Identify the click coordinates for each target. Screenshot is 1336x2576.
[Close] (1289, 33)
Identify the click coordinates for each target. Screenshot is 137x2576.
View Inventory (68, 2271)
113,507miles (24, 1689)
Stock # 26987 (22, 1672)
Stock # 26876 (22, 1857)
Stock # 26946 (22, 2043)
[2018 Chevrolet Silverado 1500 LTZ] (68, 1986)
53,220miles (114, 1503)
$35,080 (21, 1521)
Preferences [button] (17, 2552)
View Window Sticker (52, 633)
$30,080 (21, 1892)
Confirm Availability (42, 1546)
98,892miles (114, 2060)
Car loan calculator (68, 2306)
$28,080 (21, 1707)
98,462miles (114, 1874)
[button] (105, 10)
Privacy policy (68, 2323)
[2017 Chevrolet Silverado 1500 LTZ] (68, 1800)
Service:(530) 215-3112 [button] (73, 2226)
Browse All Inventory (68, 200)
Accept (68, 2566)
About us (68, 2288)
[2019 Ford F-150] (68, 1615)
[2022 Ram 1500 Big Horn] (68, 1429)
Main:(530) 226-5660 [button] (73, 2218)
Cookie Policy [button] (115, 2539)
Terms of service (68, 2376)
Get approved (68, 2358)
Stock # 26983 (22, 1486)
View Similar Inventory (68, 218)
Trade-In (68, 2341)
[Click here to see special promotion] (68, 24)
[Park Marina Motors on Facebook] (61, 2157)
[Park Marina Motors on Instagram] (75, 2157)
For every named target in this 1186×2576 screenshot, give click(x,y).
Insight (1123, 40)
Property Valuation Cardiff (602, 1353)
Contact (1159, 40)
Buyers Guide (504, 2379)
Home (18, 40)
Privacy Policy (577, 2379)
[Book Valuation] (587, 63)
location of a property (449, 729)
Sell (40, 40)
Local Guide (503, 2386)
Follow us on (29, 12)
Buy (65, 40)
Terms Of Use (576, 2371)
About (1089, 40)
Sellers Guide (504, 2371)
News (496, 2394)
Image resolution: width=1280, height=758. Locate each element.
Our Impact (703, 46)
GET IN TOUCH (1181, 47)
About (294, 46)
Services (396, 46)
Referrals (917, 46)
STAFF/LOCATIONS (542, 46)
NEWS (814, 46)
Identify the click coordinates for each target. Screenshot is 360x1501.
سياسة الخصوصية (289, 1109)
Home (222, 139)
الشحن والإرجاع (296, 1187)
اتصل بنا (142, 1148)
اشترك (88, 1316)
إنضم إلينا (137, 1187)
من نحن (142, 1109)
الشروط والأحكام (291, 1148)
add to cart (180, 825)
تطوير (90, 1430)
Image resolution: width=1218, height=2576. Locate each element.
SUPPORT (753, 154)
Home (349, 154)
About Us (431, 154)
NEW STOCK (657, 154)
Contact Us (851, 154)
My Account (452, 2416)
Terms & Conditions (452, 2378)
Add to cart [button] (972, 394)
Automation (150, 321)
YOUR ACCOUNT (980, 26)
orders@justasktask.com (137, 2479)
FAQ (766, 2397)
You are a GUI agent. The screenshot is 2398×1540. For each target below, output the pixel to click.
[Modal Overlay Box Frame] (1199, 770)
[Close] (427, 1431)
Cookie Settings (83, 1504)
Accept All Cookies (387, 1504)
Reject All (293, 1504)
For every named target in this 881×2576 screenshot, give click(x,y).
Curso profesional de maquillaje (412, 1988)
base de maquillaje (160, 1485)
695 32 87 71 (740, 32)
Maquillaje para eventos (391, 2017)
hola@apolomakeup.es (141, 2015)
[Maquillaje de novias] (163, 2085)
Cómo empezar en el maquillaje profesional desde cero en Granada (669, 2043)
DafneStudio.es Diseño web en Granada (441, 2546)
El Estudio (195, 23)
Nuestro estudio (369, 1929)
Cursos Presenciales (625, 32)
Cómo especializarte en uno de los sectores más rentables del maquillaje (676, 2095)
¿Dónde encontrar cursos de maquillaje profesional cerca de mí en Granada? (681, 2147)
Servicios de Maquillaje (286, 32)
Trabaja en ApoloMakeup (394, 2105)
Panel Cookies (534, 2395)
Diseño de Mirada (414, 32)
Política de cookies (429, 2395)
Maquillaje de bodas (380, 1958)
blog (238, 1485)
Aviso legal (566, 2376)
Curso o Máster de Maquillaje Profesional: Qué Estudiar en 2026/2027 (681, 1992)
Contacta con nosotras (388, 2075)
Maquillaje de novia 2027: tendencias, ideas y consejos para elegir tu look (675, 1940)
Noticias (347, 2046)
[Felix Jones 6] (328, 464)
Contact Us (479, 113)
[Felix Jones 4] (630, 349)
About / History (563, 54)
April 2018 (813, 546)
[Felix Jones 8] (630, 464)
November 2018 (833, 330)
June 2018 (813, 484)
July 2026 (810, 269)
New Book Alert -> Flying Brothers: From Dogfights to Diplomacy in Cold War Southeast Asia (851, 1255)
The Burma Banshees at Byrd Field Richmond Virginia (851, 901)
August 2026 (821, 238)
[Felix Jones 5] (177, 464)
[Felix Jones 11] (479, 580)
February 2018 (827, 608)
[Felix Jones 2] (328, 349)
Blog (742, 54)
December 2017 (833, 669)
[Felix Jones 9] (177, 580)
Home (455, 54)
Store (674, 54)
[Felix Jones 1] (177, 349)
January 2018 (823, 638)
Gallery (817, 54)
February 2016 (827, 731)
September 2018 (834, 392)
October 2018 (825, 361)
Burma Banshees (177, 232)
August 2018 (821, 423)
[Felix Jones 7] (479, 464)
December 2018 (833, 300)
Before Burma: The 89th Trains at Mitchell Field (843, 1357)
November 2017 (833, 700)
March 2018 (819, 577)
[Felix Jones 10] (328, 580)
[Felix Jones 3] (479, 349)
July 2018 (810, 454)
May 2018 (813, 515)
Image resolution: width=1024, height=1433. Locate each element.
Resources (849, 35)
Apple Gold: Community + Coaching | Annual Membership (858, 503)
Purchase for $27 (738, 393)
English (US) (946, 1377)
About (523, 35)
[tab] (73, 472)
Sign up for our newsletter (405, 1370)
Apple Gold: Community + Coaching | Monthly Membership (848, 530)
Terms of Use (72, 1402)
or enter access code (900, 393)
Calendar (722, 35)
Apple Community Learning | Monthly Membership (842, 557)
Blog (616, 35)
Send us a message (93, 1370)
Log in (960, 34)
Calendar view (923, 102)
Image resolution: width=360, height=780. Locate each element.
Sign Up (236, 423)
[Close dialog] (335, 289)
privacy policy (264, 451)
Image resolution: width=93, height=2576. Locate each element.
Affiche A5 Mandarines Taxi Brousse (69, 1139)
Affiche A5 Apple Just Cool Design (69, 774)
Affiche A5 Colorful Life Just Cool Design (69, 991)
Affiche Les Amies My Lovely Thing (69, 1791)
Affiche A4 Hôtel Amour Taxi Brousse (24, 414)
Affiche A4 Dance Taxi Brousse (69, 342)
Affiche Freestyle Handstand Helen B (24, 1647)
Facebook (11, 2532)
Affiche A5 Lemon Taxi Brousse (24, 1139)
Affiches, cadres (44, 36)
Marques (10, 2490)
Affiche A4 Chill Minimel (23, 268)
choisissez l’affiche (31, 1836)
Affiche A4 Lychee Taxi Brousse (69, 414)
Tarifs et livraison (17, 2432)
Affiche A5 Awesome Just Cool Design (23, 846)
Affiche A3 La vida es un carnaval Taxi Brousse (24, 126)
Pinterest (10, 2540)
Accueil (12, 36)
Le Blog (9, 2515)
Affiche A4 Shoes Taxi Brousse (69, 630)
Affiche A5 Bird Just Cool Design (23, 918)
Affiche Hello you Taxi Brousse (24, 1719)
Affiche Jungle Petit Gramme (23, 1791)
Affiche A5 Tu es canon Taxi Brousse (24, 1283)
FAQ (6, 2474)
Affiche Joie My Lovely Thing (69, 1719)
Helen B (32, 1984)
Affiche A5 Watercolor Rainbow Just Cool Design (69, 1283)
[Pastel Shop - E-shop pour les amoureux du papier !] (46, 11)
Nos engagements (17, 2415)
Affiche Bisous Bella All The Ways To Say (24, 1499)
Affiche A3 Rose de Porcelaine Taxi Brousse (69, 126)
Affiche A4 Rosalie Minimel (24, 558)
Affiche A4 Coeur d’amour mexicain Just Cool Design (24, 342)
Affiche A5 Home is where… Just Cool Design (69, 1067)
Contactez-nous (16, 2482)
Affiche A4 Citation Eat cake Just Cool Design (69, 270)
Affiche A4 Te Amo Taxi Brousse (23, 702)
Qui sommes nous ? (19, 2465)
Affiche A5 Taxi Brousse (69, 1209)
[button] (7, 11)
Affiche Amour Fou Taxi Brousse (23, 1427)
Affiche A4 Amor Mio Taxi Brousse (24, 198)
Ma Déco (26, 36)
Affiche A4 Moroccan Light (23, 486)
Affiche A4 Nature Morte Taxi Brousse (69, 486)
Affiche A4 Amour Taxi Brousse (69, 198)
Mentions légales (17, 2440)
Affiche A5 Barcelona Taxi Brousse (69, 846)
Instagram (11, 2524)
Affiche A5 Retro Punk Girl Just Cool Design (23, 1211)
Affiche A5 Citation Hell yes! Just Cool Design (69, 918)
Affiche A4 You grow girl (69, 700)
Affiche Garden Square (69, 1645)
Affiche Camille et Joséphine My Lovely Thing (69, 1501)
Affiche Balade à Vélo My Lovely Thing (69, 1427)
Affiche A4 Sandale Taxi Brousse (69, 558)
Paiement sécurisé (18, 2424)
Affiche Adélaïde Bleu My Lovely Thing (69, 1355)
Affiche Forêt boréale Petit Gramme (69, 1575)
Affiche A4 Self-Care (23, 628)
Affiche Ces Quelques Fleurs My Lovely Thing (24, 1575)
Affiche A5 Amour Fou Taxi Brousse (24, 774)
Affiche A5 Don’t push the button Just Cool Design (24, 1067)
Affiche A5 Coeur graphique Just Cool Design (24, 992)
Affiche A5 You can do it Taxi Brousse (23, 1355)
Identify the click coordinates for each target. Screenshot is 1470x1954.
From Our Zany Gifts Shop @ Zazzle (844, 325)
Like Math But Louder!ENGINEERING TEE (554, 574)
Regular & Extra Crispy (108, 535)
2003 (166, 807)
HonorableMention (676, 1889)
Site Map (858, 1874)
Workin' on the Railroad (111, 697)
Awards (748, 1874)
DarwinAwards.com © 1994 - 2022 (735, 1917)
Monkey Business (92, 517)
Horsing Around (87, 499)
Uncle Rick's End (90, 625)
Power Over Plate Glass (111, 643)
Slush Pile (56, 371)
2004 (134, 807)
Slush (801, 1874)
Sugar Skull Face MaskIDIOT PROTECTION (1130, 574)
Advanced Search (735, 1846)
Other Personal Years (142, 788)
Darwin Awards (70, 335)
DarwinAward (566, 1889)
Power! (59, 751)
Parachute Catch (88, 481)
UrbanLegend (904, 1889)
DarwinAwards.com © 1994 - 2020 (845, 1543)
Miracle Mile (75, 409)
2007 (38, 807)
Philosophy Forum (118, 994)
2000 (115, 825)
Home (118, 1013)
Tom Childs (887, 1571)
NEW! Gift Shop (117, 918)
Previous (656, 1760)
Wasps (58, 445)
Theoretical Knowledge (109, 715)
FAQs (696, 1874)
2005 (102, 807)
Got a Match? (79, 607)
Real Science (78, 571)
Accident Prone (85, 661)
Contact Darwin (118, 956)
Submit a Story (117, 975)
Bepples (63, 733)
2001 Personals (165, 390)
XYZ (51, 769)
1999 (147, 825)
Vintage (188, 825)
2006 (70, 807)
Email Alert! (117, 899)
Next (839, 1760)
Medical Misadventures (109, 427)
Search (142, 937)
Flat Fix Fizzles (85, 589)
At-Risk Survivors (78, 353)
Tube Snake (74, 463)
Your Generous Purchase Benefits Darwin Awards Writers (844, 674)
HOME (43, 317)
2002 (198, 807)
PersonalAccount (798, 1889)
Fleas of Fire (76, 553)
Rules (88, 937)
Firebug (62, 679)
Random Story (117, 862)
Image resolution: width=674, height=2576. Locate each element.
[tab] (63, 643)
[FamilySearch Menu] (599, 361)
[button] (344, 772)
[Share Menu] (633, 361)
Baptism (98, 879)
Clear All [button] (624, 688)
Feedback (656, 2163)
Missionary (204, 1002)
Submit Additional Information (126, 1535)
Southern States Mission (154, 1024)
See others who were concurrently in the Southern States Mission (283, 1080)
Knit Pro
________________
What you are asked to do: Your output is to be the lines of the listing, exact and complete, starting at the first and ending with the line that contains "Confirm Availability (42, 1546)".

Exercise output:
Identify the click coordinates for each target. Screenshot is 1336x2576.
[Close] (1289, 33)
Identify the click coordinates for each target. Screenshot is 137x2576.
View Inventory (68, 2271)
113,507miles (24, 1689)
Stock # 26987 (22, 1672)
Stock # 26876 (22, 1857)
Stock # 26946 (22, 2043)
[2018 Chevrolet Silverado 1500 LTZ] (68, 1986)
53,220miles (114, 1503)
$35,080 (21, 1521)
Preferences [button] (17, 2552)
View Window Sticker (52, 633)
$30,080 (21, 1892)
Confirm Availability (42, 1546)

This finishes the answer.